Available records:
╔══

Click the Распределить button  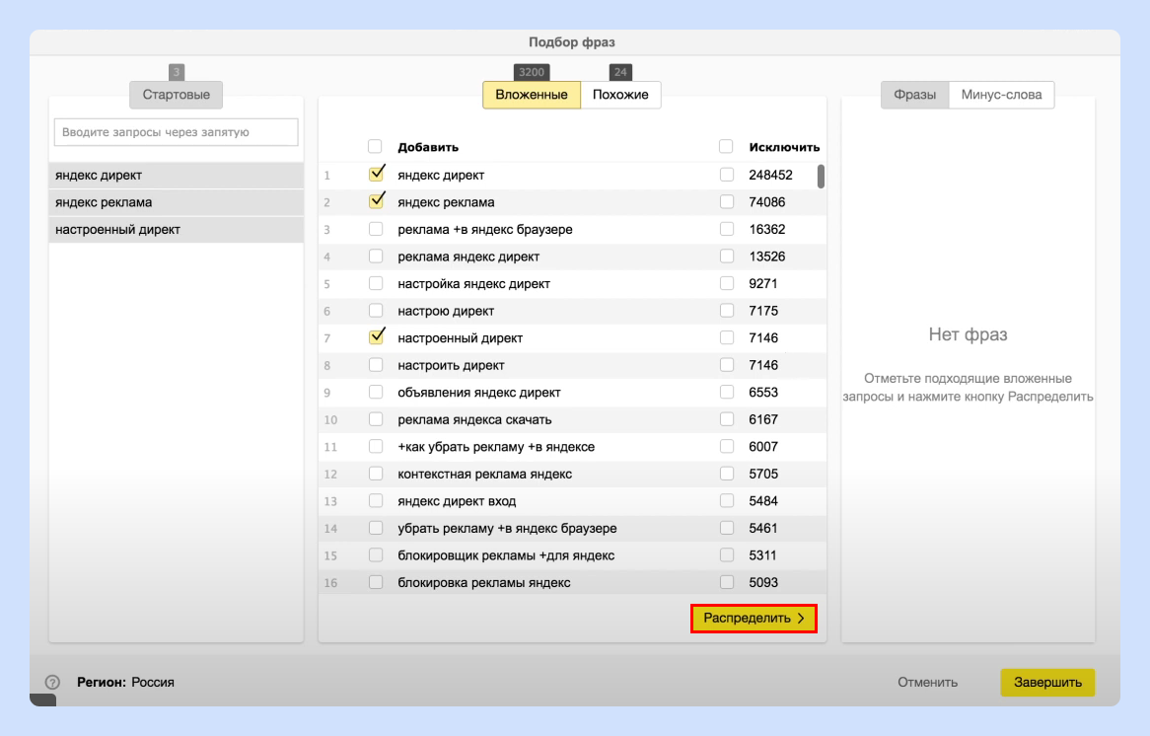click(754, 618)
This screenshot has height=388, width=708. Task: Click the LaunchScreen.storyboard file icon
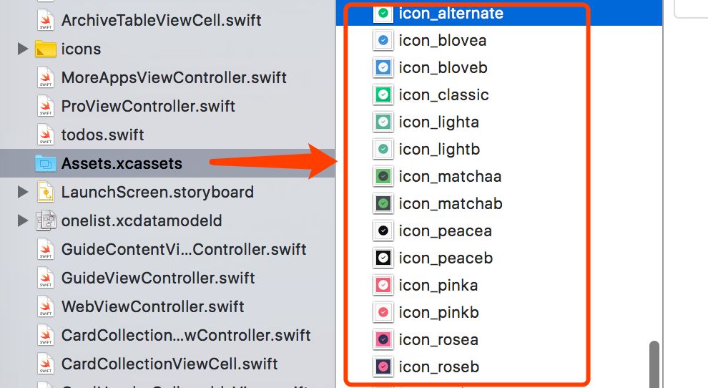46,192
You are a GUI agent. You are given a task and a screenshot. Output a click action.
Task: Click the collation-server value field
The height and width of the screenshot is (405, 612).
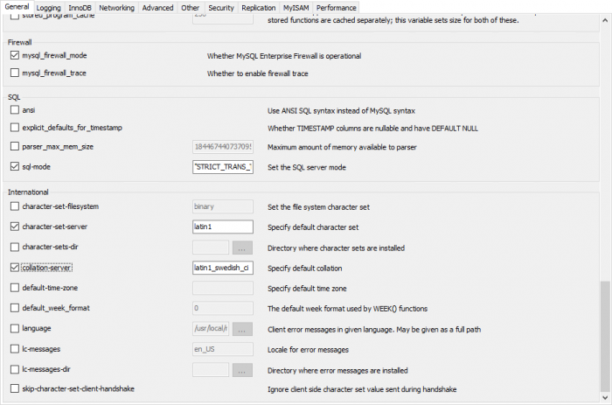(222, 268)
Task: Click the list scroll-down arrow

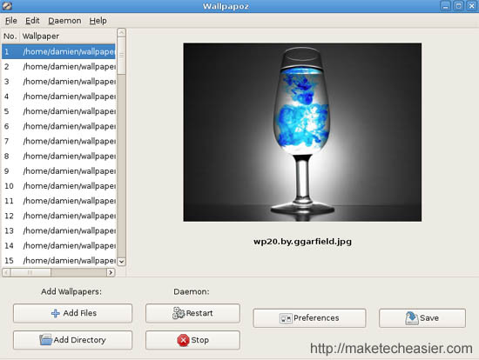Action: coord(121,262)
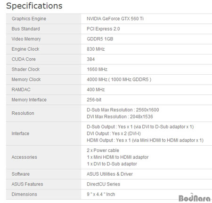
Task: Click the 1660 MHz shader clock value
Action: 97,69
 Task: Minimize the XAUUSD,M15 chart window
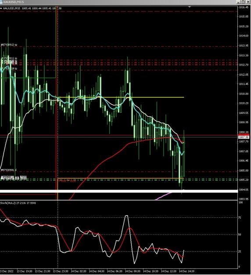239,2
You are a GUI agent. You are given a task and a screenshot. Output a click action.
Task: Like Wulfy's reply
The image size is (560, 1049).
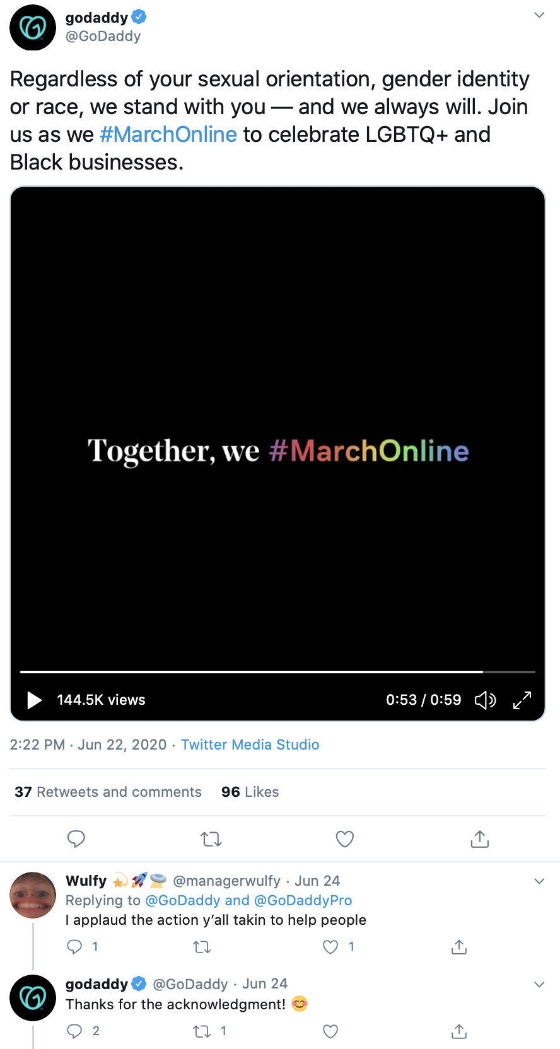click(330, 947)
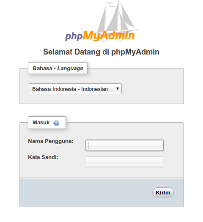Click the blue-gray footer bar beside Kirim
203x222 pixels.
pos(85,192)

╚══

Exercise brief:
Please write out, word for word, only the lines from the one holding "Task: Minimize the XAUUSD,M15 chart window" through the end of the records above, with both end lines included and the pictures dropped.

Your solution:
 Task: Minimize the XAUUSD,M15 chart window
239,2
You are a GUI agent. You are given a task and a screenshot. Output a click action.
Task: Like Wulfy's reply
The image size is (560, 1049).
click(330, 947)
Click the blue-gray footer bar beside Kirim
203x222 pixels.
pos(85,192)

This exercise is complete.